Segment Open
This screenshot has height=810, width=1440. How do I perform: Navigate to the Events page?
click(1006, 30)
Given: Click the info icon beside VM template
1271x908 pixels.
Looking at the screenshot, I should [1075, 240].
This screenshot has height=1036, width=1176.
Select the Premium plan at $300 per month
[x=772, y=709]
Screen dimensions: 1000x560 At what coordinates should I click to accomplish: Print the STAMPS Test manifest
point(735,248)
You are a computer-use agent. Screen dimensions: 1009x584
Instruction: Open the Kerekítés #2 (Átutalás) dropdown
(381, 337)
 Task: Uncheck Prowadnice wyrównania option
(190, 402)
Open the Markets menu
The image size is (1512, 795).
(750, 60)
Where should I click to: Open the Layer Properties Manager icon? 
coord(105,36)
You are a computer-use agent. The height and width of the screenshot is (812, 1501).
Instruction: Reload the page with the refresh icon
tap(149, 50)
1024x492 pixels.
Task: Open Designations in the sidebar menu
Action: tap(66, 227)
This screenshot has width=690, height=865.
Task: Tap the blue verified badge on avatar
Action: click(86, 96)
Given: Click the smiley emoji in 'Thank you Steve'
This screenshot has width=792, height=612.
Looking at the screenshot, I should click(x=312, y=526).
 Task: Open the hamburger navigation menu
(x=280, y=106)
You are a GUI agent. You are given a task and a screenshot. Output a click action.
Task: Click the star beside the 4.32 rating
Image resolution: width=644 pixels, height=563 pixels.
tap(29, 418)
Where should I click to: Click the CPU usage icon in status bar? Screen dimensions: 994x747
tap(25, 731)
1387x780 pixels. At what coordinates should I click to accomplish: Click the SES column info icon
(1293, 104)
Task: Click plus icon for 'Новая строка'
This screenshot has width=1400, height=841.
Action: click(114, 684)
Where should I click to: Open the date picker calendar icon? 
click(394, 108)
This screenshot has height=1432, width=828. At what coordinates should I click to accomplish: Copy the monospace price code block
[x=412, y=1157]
Segment Closed
## Action item
What's wanted here is every record, retyped exactly as shown above.

## Worked solution
This screenshot has height=810, width=1440. How do I perform: Navigate to the Events page?
click(1006, 30)
Given: Click the info icon beside VM template
1271x908 pixels.
Looking at the screenshot, I should [1075, 240].
This screenshot has height=1036, width=1176.
Select the Premium plan at $300 per month
[x=772, y=709]
Screen dimensions: 1000x560 At what coordinates should I click to accomplish: Print the STAMPS Test manifest
point(735,248)
You are a computer-use agent. Screen dimensions: 1009x584
Instruction: Open the Kerekítés #2 (Átutalás) dropdown
(381, 337)
 Task: Uncheck Prowadnice wyrównania option
(190, 402)
Open the Markets menu
The image size is (1512, 795).
(750, 60)
Where should I click to: Open the Layer Properties Manager icon? 
coord(105,36)
You are a computer-use agent. The height and width of the screenshot is (812, 1501).
Instruction: Reload the page with the refresh icon
tap(149, 50)
1024x492 pixels.
Task: Open Designations in the sidebar menu
Action: tap(66, 227)
This screenshot has width=690, height=865.
Task: Tap the blue verified badge on avatar
Action: click(86, 96)
Given: Click the smiley emoji in 'Thank you Steve'
This screenshot has width=792, height=612.
Looking at the screenshot, I should click(x=312, y=526).
 Task: Open the hamburger navigation menu
(x=280, y=106)
You are a GUI agent. You are given a task and a screenshot. Output a click action.
Task: Click the star beside the 4.32 rating
Image resolution: width=644 pixels, height=563 pixels.
tap(29, 418)
Where should I click to: Click the CPU usage icon in status bar? Screen dimensions: 994x747
tap(25, 731)
1387x780 pixels. At what coordinates should I click to accomplish: Click the SES column info icon
(1293, 104)
Task: Click plus icon for 'Новая строка'
This screenshot has width=1400, height=841.
Action: click(114, 684)
Where should I click to: Open the date picker calendar icon? 
click(394, 108)
This screenshot has height=1432, width=828. At what coordinates should I click to accomplish: Copy the monospace price code block
[x=412, y=1157]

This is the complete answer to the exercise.